* [TASK]: From the line containing "Given: Open the Learn More link" through the last line of the entries below, print each line exactly. Pictures stay out.

* [Saved entries]:
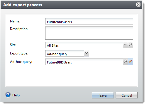Click the Export type: label
This screenshot has width=147, height=106.
tap(19, 53)
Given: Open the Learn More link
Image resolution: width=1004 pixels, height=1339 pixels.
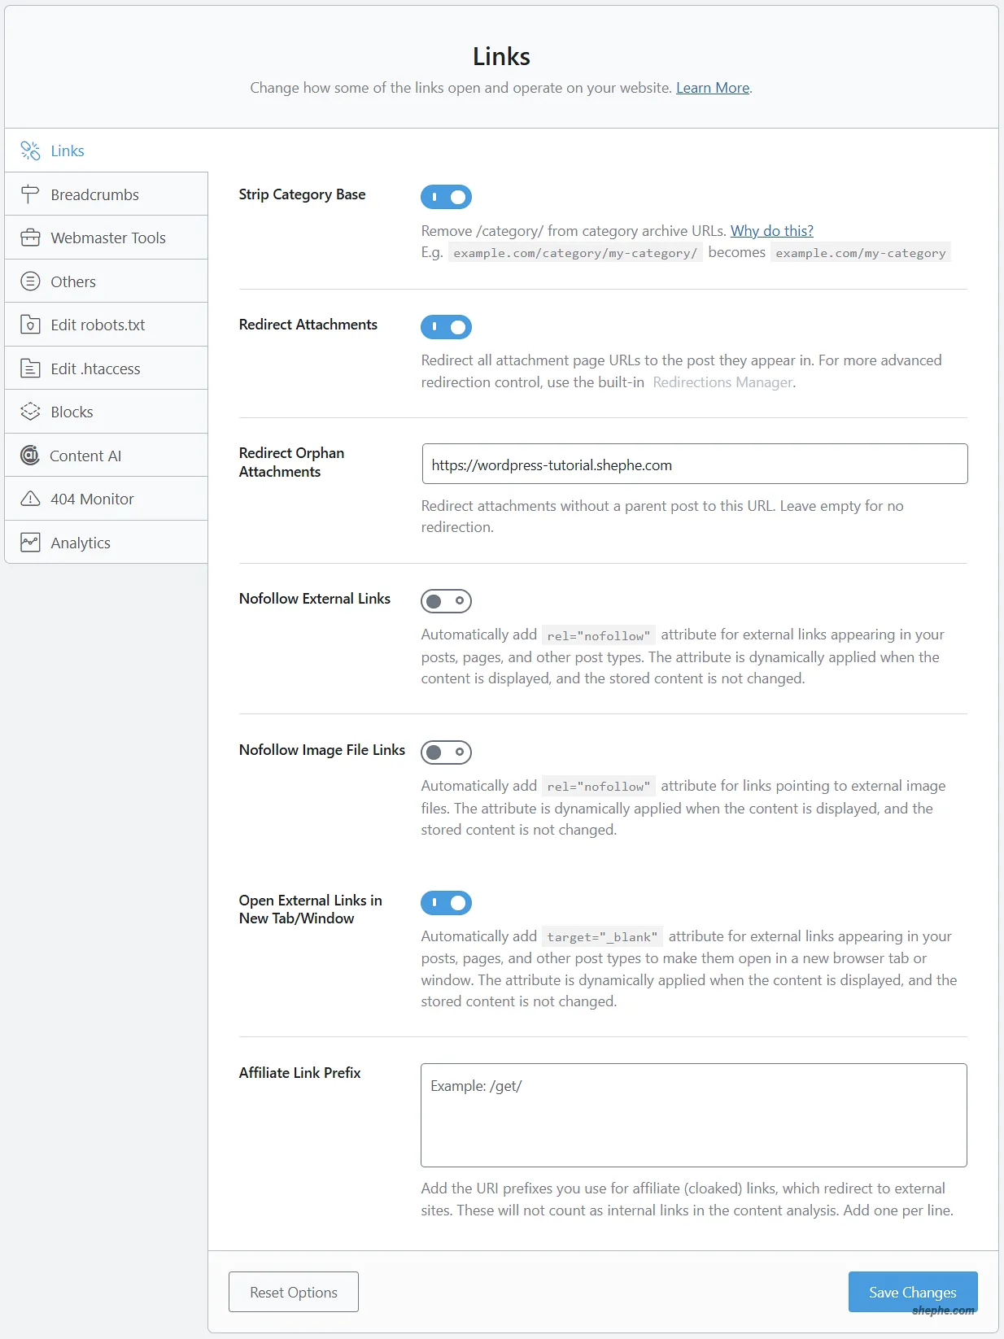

* [EXERCISE SOLUTION]:
Given: Open the Learn More link
Image resolution: width=1004 pixels, height=1339 pixels.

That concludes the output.